3 Musicians (Members of the Early Music Group “Renaissance Fare” Performing Matteo of Perugia’s ‘le Greygnour Bien’ at the Unitarian Church of Vancouver, Late September 1977, 2006, three  painted aluminum light boxes with transmounted chromogenic transparencies, 143 x 62 x 7".

3 Musicians (Members of the Early Music Group “Renaissance Fare” Performing Matteo of Perugia’s ‘le Greygnour Bien’ at the Unitarian Church of Vancouver, Late September 1977, 2006, three painted aluminum light boxes with transmounted chromogenic transparencies, 143 x 62 x 7".

Zurich

Rodney Graham

Hauser & Wirth | Zurich
Limmatstrasse 270
October 21–December 22, 2006

Appropriately entitled “Renaissance Man. Works 1400–1977,” Rodney Graham’s current exhibition beautifully mimics the seamless loop in which cultural production is trapped. At its center stands a fictional Fluxus-era artist, whom we witness performing for a casual, alternative-art-space audience in Lobbing Potatoes at a Gong (1969) (all works 2006), a black-and-white 16-mm film. The potatoes that actually hit the gong during the performance were subsequently distilled to create a limited-edition vodka; the still and some of the bottles are on view here as well. This centerpiece is accompanied by the fictional artist’s earlier works, such as Still 1959, a Duchampian painting of a still; Lead Gong R52/9B 1966, a minimal drawing featuring a black circle with a fifty-two-inch radius created with a 9B pencil; and the photograph Potatoes piled up to block my studio door 1968.

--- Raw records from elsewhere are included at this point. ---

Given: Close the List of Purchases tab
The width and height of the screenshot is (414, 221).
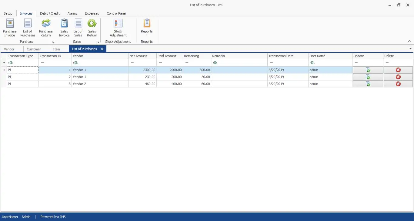Looking at the screenshot, I should 102,49.
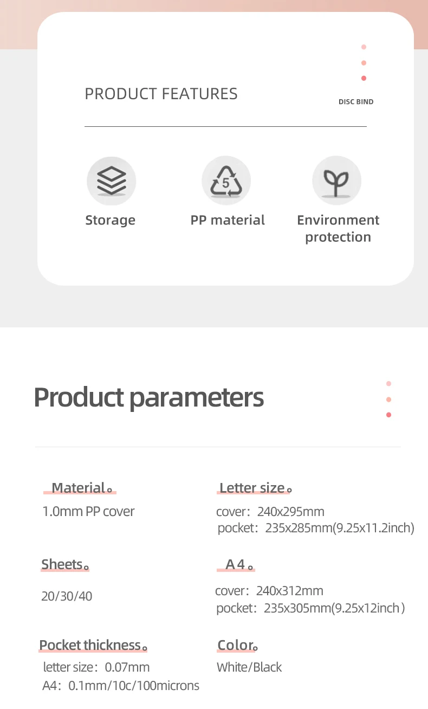Click the Storage caption text
Image resolution: width=428 pixels, height=709 pixels.
[x=111, y=220]
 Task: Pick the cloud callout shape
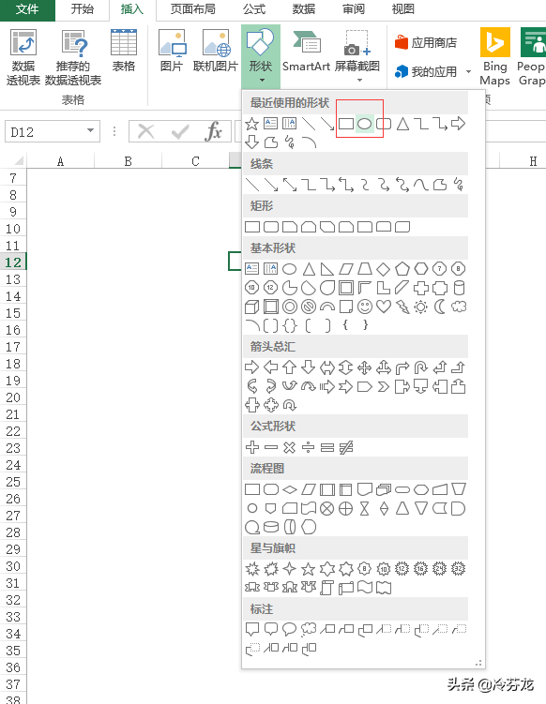(309, 629)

Other photographic works in the show are inspired by ‘70s-era album covers of musicians like Black Sabbath and the country singer Marty Robbins (one shows Graham’s profile in mise en abyme on a WANTED poster), and the triptych 3 Musicians (Members of the Early Music Group “Renaissance Fare” Performing Matteo of Perugia’s 'le Greygnour Bien’ at the Unitarian Church of Vancouver, Late September 1977 features the artist as one of . . . you guessed it. As usual, Graham (who admits here that Dan Graham is his fashion icon) looks hilariously daft but is relentlessly sharp.